CS and real world coding have different goals. One is preoccupied with mental masturbation, while the other is with making stuff work.

Anonymous said...

Computer Science is not programming/Software Engineering, it's almost a branch of mathematics, and in mathematics they don't need verbose "variable" names because theorems and proofs are relatively short (oh, and they have a lot of cool greek symbols spread in multi-level sub/super-scripts). So if an algorithm is derived from mathematical definitions I find it natural to have mathematical-style naming.

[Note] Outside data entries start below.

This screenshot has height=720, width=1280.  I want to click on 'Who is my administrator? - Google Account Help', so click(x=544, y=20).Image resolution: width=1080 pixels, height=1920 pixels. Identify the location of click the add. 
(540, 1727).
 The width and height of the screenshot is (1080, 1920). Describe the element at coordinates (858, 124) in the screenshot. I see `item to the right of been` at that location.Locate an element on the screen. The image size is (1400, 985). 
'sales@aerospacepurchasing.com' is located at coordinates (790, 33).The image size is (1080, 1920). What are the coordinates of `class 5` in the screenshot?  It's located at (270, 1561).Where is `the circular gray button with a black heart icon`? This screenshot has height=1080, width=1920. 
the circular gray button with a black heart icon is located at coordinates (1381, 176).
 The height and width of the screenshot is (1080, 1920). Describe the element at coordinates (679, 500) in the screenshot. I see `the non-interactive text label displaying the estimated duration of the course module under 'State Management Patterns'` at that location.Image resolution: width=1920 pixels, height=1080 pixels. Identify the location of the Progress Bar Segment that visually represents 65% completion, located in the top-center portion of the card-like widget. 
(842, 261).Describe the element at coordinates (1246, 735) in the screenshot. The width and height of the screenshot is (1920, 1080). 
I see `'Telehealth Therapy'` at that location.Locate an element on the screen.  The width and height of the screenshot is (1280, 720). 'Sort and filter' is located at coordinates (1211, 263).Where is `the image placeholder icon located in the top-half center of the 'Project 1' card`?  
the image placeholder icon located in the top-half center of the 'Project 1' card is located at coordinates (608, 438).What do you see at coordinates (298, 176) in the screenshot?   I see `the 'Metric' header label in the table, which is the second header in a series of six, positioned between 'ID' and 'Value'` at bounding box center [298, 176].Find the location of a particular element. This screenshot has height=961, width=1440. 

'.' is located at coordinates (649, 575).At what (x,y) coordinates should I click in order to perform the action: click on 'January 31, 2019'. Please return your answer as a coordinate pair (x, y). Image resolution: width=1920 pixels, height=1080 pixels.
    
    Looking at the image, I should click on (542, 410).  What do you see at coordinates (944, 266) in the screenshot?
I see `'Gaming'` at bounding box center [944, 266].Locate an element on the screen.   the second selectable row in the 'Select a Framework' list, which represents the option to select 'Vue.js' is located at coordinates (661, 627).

Also, to be honest, I like the original pseudo-code more. I think every real-world programming language has too many micro-semantics to serve good as pseudo-code (in your example it would be: default function arguments, tuple assignments, _array name to avoid conflict with array module).

Anonymous said...

Your code would be easier on the eyes if you used a style checker. This one is quite good: https://github.com/jbalogh/check

Michael Bastos said...

I knew how to do real world programming long before I ever step foot in a classroom to get my CS degree. The battle here is not between CS and Real World Development, it's between the basic concepts of needing a degree to do what you do and just being intelligent enough to learn it on your own. All major degree requiring jobs that exist today followed that same path and were once mastered by people who could simply learn it from home by doing nothing more than reading books and practicing yourself. Lawyers once could once be self taught and as long as they could pass the bar they could practice law. Doctors once could practice on their own and as long as they were good and could pass a few tests they could do their job and practice their skills. So though the CS programs for most schools and the research in current CS departments outside of Stanford or MIT have a ton to catch up on with the private sector, eventually every industry takes this same path. Again the problem is not with CS but with the whole notion of whether or not you need a degree to do what we do, pseudo code or not, there is still a ton of catch up that the scholarly side of academia can catch up to what a trillion dollar industry is doing in what has become a development space race.

jul said...

On one one hand it seems to be still the algorithm used:
http://en.wikipedia.org/wiki/Binary_heap see the references? This book is quoted (the same one I link too). (And so is python heapq:)
And yes the wikipedia pseudo code is copied from this very book.
So my point is still valid


On the other hand, looking at recent papers (lru cache, web mining, data clustering) when I can find an article free to read with pseudo code, I am not convinced the situation really improved.


John Haugeland said...

It was terrible code 15 years ago, too.

HaakonLøtveit said...

Which one is trying to make stuff work?

Because sometimes I'm not so sure anymore... :(

bellyfullofrage said...

Universities are degree factories and they sell them to people, that's how they stay in business. You don't get a CS degrees to get a job, or at least you shouldn't. You study CS because you love it and have a desire to learn and advance the craft. Mathematics and physics both have their own formalisms that allow people to share ideas and computer science (relatively new compared to math/phys) is still trying to come up with universal formalisms. Pseudo code is just another language, a tool, if you can't "grok" it then you're in the wrong business. You can't go running back to something comfortable (python) every time you run into something that scares you, that just means you don't know anything about computers, you just know python. Go deeper. Develop a real understanding and use python (or your tool of choice) to apply your understanding.

jul said...

you are full of rage indeed. :)

If I can make a clearer code that highlight two sub functions bubble up and bubble down, and that then I spot that a certain symmetry has been missed (min/max up/down) then it means I understood the pseudo code, and I see that we even could achieve a min-max-heap easily.

But the only reason I can make code that is clear (with full name variables) is I understood. I don't believe that messy unreadable code is the sign of comprehension.

That's because I can grok it that I feel the author was not comfortable with his topic.

What is obscure it not profound, it is just the sign of a confused mind.